19 January, 2016 - 16:50

The inflation rate is defined as the growth rate of the overall price level. In turn, the price level in the economy is based on the prices of all the goods and services in an economy. From one month to the next, some prices increase, others decrease, and still others stay the same. The overall inflation rate depends on what is happening to prices on average. If most prices are increasing and few are decreasing, then we expect to see inflation.

A complete explanation of inflation requires an understanding of all the decisions made by managers throughout the economy as they decide whether to change the prices of the goods and services that they sell. Some managers might find themselves facing increasing costs and strong demand for their product, so they would choose to increase prices. Others might have decreasing costs and weak demand, so they would choose to decrease prices. The overall inflation rate depends on the aggregation of these decisions throughout the economy and is summarized in a price adjustment equation. The price adjustment equation is shown in ***Figure 10.12 "Price Adjustment".

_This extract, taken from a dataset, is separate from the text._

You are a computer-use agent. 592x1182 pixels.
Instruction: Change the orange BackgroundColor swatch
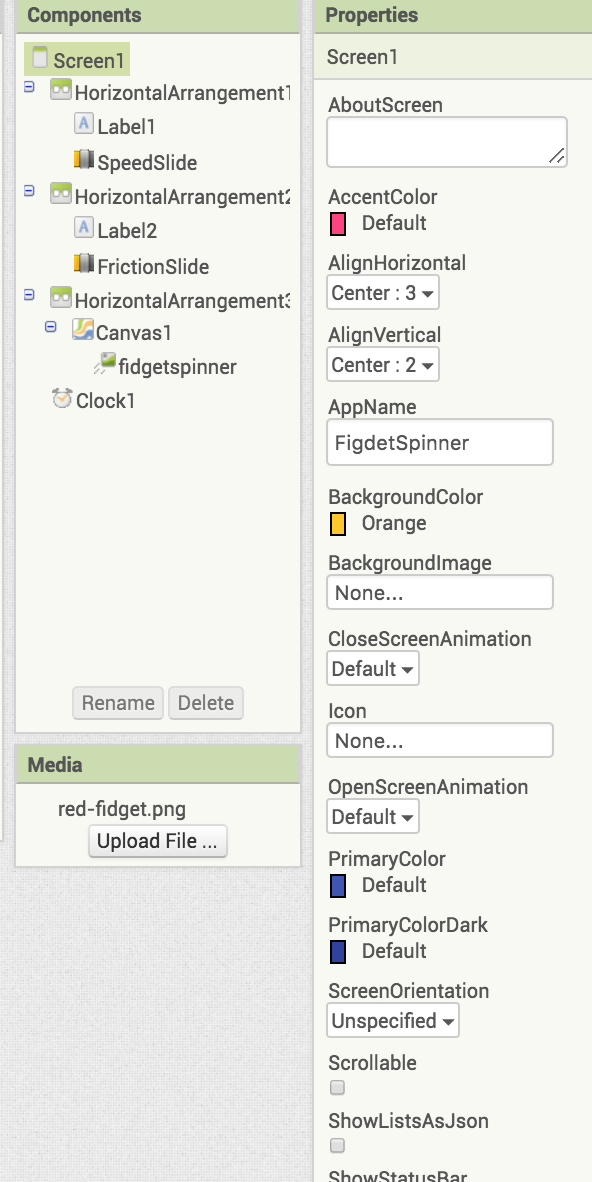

Toolkit: Section 16.20 "Price Adjustment"

The net effect of all the price-setting decisions of firms yields a price adjustment equation, which is as follows:

inflation rate = autonomous inflation − inflation sensitivity × output gap. 

The price adjustment equation summarizes, at the level of the entire economy, all the decisions about prices that are made by managers throughout the economy. It tells us that there are two reasons for increasing prices. The first is that there may be underlying (autonomous) inflation in the economy, even when it is at potential output. This depends, among other things, on the inflation rate that firms anticipate. The second reason for increasing prices is if the output gap is negative. The output gap is the difference between potential output and actual output:

output gap = potential real GDP − actual real GDP. 

A positive gap means that the economy is in recession—below potential output. If the economy is in a boom, then the output gap is negative.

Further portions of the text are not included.